╭─ EXERCISE MATERIAL

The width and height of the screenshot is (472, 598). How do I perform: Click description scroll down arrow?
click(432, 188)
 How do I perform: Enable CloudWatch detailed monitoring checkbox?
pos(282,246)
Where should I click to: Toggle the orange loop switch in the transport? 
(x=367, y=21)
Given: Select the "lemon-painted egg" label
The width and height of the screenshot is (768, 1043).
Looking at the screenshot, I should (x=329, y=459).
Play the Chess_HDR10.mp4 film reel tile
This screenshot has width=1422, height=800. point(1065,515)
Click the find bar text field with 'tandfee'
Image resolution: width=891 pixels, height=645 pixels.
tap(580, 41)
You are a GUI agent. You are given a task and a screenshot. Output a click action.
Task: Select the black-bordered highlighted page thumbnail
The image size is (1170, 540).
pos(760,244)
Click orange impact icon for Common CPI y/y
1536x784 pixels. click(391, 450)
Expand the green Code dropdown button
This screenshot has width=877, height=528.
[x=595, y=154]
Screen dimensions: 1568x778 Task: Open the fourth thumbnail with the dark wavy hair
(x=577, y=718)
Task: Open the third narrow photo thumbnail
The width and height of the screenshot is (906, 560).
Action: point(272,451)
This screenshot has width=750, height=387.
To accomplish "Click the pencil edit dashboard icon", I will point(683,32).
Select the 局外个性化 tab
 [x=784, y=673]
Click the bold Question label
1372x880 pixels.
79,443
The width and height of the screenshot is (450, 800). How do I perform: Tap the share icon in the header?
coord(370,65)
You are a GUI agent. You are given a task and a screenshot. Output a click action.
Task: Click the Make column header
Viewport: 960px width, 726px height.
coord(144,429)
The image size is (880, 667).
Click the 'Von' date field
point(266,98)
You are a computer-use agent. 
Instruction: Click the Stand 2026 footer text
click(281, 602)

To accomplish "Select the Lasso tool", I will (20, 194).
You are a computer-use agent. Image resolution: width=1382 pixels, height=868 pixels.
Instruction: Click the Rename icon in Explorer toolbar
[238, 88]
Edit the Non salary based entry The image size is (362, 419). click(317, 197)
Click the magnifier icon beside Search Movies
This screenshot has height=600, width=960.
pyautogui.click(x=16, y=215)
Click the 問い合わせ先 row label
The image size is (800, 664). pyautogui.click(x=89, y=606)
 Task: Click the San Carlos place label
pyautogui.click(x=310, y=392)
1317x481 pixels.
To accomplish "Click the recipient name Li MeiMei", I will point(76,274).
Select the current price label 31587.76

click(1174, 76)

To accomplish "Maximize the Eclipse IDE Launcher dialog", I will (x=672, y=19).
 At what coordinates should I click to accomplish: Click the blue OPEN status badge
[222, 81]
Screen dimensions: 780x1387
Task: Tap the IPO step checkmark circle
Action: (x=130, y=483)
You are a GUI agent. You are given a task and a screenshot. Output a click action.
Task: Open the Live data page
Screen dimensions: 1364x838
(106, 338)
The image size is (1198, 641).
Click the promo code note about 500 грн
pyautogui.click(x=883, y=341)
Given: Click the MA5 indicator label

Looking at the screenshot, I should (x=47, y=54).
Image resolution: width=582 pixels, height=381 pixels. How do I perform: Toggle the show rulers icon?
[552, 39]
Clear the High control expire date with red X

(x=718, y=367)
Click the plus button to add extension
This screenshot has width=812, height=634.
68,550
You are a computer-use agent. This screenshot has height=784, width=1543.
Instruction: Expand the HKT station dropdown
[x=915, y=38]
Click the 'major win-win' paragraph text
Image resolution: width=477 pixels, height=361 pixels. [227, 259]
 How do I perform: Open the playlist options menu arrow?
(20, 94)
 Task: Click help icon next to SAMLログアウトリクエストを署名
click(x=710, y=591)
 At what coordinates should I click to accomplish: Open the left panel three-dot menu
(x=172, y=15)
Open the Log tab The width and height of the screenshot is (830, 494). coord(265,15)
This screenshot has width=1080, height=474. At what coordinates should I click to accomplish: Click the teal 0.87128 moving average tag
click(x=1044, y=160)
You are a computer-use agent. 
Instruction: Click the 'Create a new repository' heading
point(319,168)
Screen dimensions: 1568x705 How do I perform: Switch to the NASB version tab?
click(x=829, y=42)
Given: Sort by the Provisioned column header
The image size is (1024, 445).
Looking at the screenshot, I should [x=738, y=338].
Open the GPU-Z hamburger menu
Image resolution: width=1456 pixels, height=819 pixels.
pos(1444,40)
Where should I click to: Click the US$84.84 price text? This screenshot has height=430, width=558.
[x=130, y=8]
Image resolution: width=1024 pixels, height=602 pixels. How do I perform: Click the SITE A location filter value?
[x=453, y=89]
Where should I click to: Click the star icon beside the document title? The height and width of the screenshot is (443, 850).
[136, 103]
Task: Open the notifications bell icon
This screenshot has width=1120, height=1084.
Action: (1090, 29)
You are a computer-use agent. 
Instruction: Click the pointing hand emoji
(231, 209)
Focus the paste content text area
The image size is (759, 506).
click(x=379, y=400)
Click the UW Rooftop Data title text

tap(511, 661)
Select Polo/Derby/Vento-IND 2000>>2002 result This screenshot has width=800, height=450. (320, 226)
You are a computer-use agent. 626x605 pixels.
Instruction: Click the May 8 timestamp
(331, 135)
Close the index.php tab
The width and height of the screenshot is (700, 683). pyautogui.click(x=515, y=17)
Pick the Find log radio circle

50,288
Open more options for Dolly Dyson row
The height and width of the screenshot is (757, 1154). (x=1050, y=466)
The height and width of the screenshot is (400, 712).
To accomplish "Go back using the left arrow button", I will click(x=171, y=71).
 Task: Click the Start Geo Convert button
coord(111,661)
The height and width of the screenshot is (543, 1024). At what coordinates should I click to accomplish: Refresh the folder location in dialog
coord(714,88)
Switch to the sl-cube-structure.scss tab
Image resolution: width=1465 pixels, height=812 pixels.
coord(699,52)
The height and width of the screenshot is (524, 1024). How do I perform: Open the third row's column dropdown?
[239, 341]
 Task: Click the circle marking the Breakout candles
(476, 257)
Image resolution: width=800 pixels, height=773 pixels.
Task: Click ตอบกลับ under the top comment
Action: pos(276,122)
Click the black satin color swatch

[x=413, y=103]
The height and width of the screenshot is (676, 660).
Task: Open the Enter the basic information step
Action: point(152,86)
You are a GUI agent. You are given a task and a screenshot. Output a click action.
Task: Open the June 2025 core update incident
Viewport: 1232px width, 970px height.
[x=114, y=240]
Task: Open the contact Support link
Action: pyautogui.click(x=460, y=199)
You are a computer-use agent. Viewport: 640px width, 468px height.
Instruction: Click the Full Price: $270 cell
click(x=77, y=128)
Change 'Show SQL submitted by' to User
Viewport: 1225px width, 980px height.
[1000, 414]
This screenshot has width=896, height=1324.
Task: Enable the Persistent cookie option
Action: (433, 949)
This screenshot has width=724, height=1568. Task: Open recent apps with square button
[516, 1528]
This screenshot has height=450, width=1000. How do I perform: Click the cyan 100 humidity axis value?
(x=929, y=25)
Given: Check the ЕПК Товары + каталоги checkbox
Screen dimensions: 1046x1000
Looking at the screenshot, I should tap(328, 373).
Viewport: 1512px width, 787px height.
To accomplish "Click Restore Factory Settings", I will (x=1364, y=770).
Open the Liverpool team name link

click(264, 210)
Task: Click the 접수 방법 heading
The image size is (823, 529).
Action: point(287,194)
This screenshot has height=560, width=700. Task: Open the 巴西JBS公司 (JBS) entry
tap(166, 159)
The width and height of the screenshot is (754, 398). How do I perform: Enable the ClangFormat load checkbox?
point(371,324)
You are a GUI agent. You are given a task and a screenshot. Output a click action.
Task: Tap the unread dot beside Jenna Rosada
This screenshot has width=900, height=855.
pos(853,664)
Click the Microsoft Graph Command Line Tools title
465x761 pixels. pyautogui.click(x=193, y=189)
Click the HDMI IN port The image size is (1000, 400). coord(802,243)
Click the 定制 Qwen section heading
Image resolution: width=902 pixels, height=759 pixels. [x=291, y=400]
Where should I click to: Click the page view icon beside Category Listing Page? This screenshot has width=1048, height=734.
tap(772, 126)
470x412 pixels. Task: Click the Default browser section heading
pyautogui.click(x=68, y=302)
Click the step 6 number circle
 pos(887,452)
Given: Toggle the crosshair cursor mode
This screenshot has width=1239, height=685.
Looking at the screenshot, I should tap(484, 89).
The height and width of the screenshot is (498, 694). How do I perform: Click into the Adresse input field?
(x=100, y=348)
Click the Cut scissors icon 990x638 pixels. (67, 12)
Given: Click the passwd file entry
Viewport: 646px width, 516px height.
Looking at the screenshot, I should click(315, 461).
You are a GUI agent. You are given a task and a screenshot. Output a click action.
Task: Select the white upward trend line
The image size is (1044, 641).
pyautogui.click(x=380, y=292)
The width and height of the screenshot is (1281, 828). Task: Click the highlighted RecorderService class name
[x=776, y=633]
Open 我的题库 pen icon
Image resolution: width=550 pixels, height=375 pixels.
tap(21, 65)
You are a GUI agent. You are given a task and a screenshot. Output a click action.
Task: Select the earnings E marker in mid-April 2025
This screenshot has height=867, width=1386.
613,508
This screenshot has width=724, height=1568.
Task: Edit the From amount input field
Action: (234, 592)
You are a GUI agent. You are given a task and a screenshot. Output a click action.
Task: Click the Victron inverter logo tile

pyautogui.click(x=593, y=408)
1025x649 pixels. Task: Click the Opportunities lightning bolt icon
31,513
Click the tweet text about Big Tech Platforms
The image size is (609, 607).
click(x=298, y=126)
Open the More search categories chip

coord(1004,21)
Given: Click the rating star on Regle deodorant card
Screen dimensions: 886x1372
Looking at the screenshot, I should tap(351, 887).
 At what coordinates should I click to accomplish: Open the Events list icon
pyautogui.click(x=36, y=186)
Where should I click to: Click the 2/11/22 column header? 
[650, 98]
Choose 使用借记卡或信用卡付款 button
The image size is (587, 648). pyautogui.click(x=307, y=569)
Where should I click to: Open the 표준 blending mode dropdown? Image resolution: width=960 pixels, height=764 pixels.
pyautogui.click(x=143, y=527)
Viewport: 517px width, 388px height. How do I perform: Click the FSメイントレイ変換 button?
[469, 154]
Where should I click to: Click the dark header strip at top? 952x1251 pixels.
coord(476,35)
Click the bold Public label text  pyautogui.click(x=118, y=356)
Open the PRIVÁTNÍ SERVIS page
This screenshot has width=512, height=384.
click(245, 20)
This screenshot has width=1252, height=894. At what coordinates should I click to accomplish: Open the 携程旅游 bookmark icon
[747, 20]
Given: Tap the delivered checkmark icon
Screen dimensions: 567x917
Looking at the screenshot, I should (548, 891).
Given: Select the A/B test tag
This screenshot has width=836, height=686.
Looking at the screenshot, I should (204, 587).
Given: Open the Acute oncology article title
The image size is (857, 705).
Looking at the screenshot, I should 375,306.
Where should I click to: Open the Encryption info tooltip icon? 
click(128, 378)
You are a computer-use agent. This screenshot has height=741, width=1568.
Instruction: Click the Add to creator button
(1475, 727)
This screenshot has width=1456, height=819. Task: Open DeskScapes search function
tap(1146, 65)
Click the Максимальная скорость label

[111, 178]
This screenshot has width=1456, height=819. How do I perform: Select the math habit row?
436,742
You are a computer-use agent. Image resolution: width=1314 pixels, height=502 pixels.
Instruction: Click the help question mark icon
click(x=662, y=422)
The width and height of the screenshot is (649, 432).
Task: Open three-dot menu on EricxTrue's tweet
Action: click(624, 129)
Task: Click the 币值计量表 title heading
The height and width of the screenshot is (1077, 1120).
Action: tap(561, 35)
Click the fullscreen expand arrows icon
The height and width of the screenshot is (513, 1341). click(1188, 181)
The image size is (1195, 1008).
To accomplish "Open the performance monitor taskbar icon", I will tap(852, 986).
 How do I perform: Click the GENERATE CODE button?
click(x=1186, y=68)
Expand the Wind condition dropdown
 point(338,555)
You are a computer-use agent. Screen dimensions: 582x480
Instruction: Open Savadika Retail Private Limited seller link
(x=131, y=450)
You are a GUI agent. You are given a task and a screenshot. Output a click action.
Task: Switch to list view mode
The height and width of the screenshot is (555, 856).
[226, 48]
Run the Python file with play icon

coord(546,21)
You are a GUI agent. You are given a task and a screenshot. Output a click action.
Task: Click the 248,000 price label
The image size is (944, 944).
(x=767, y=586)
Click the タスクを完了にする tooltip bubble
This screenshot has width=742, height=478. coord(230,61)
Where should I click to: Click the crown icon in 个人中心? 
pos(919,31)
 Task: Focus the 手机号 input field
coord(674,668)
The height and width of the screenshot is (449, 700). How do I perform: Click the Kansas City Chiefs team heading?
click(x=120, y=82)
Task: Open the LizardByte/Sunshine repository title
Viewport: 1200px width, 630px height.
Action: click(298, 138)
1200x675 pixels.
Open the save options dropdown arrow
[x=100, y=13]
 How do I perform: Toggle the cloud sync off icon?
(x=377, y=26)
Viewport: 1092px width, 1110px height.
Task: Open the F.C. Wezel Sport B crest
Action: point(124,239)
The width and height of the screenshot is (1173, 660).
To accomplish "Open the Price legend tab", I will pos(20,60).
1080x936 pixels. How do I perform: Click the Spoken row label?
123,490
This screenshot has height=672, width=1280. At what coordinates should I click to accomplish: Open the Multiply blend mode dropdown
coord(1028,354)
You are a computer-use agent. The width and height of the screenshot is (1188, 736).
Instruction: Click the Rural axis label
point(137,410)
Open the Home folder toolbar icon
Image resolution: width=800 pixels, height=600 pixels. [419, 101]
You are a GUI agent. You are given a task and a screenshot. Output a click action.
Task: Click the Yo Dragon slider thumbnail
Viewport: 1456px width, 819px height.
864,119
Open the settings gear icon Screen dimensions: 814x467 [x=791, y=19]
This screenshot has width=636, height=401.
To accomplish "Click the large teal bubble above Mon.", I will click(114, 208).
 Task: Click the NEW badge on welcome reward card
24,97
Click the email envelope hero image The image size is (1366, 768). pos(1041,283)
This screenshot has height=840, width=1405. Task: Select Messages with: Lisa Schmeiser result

╰─

-- WHAT NEEDS TO BE DONE --
Take the records above and return, word for word, only the lines that fall from the line with "Given: Click the rating" to the line with "Given: Open the Acute oncology article title", both of them included.

-- ANSWER AREA --
Given: Click the rating star on Regle deodorant card
Screen dimensions: 886x1372
Looking at the screenshot, I should tap(351, 887).
 At what coordinates should I click to accomplish: Open the Events list icon
pyautogui.click(x=36, y=186)
Where should I click to: Click the 2/11/22 column header? 
[650, 98]
Choose 使用借记卡或信用卡付款 button
The image size is (587, 648). pyautogui.click(x=307, y=569)
Where should I click to: Open the 표준 blending mode dropdown? Image resolution: width=960 pixels, height=764 pixels.
pyautogui.click(x=143, y=527)
Viewport: 517px width, 388px height. How do I perform: Click the FSメイントレイ変換 button?
[469, 154]
Where should I click to: Click the dark header strip at top? 952x1251 pixels.
coord(476,35)
Click the bold Public label text  pyautogui.click(x=118, y=356)
Open the PRIVÁTNÍ SERVIS page
This screenshot has width=512, height=384.
click(245, 20)
This screenshot has width=1252, height=894. At what coordinates should I click to accomplish: Open the 携程旅游 bookmark icon
[747, 20]
Given: Tap the delivered checkmark icon
Screen dimensions: 567x917
Looking at the screenshot, I should (548, 891).
Given: Select the A/B test tag
This screenshot has width=836, height=686.
Looking at the screenshot, I should (204, 587).
Given: Open the Acute oncology article title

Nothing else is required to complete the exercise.